SHORT TASK:
Reproduce the lines below verbatim, omitting the pictures from your answer.

Pointing records for screenshots and pages
---+---

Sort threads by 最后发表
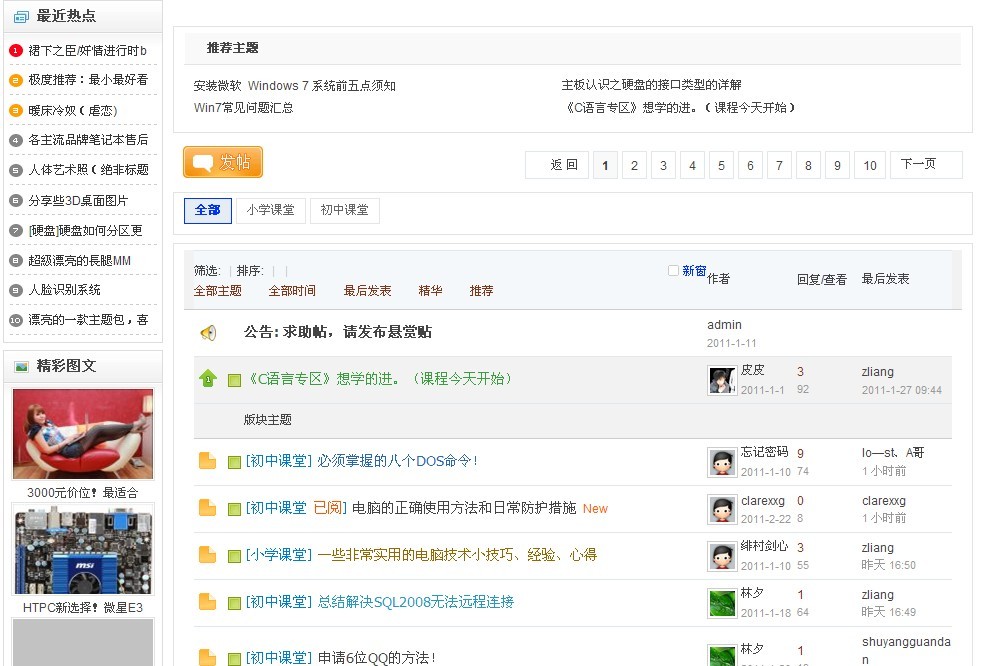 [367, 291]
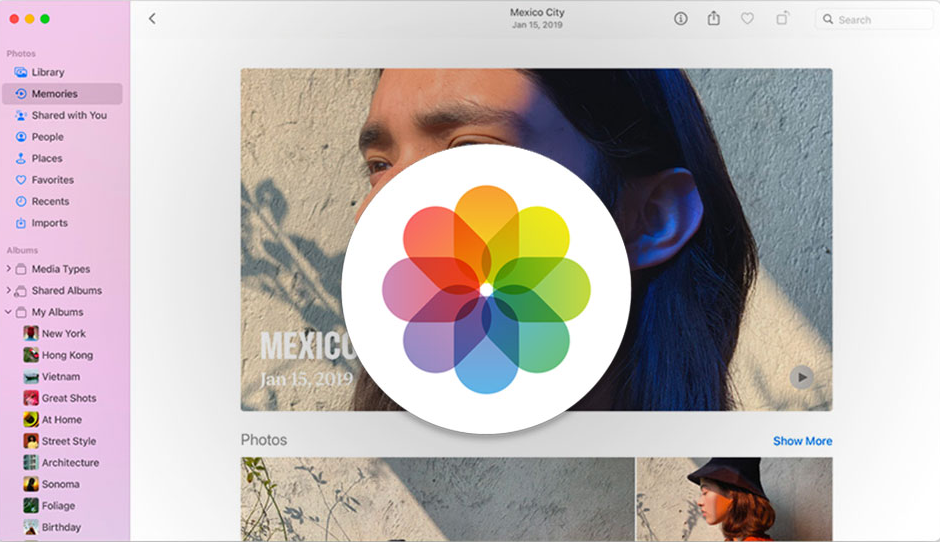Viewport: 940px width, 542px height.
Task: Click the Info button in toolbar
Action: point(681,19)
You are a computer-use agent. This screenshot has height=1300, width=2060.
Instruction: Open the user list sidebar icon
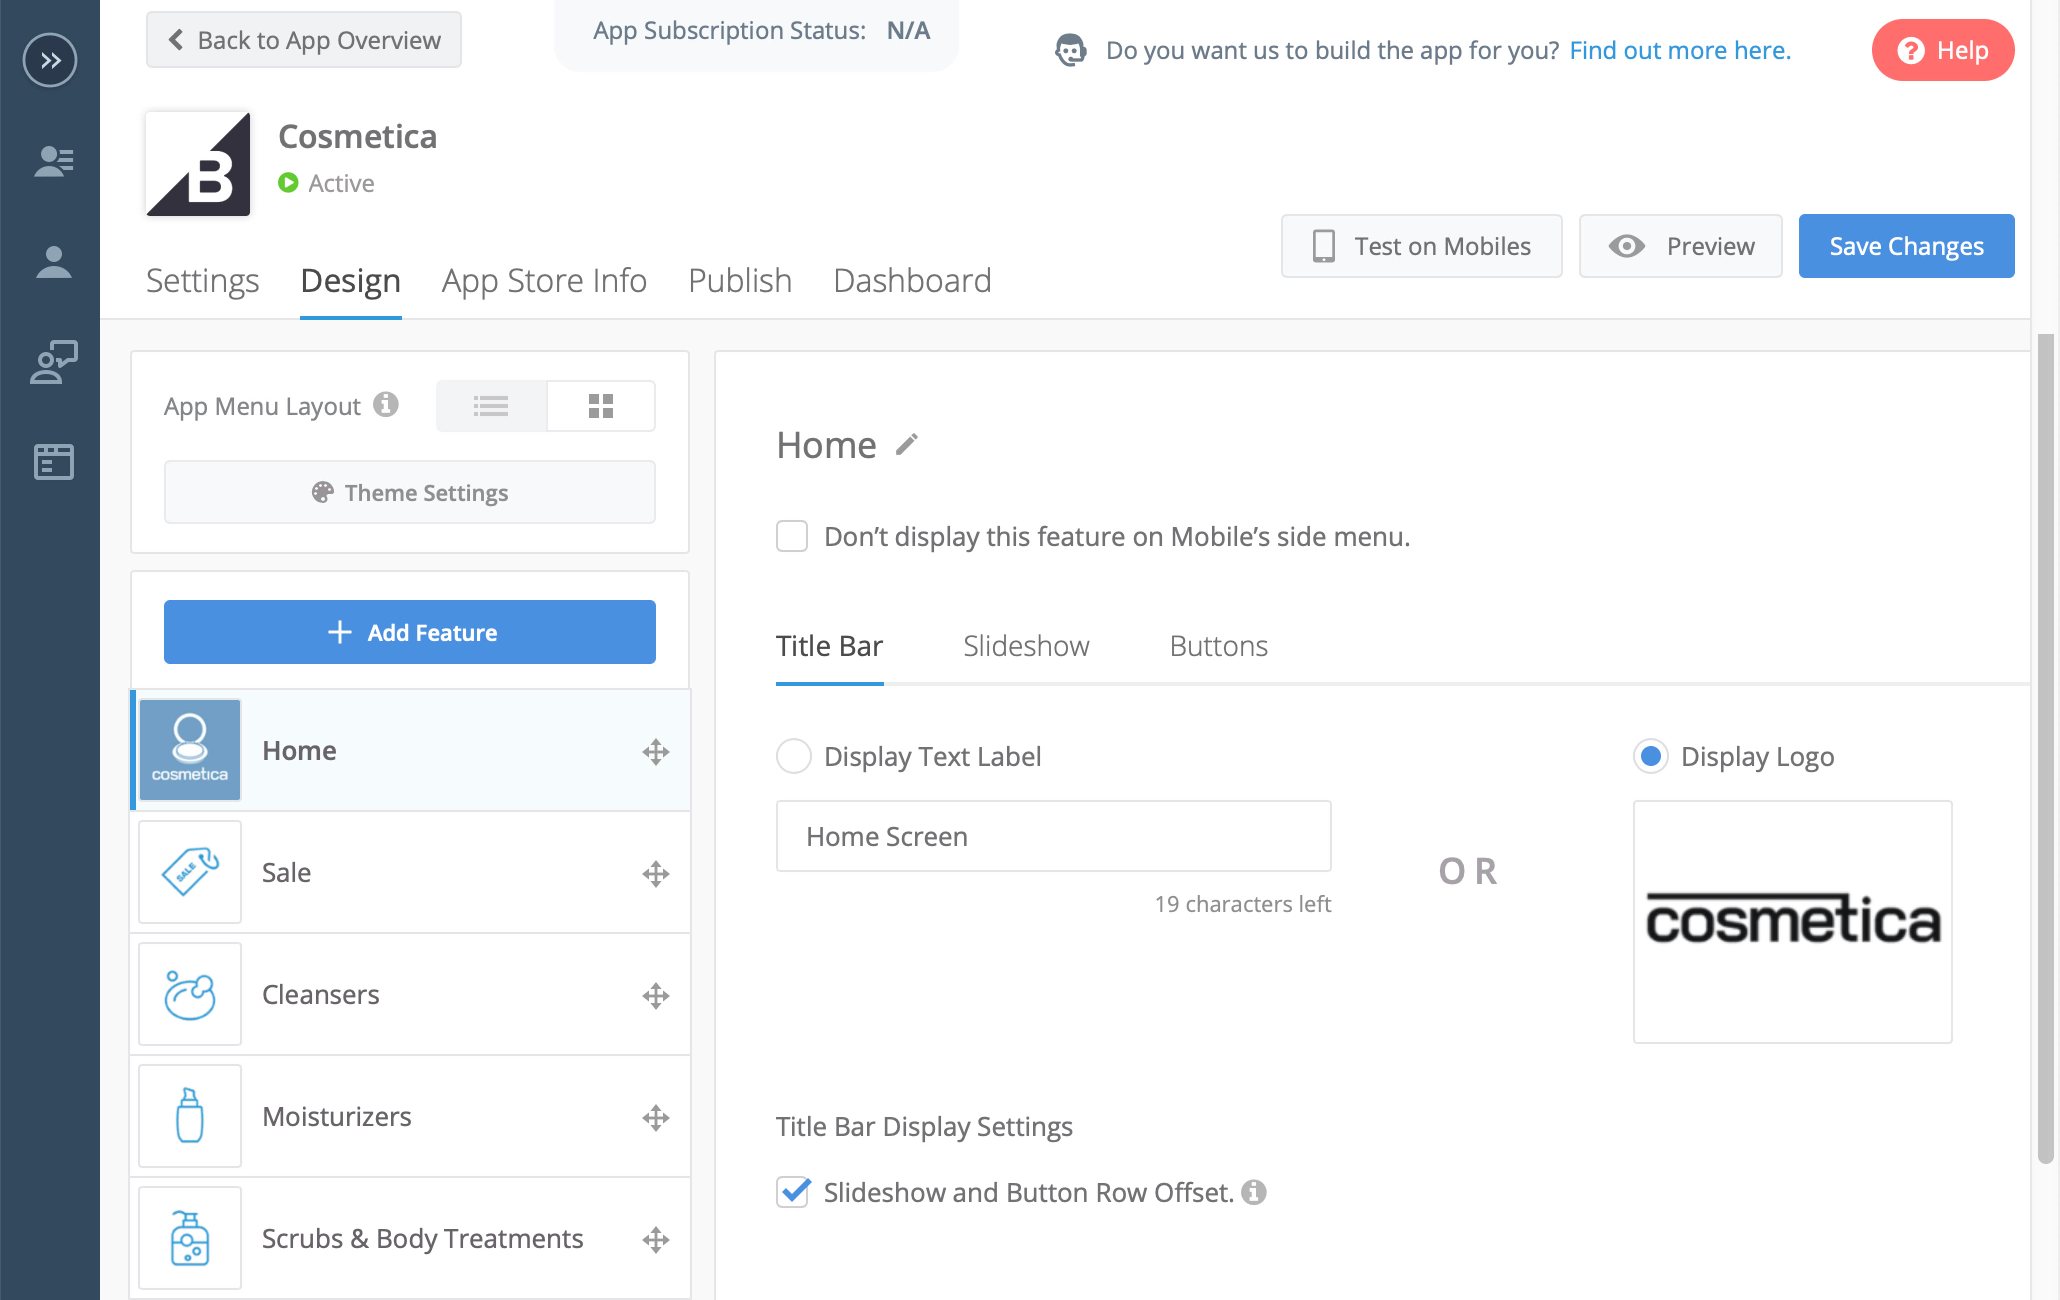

---+---

COMPLETE OUTPUT:
Sort threads by 最后发表
 [367, 291]
Viewport: 940px width, 542px height.
Task: Click the Info button in toolbar
Action: point(681,19)
You are a computer-use agent. This screenshot has height=1300, width=2060.
Instruction: Open the user list sidebar icon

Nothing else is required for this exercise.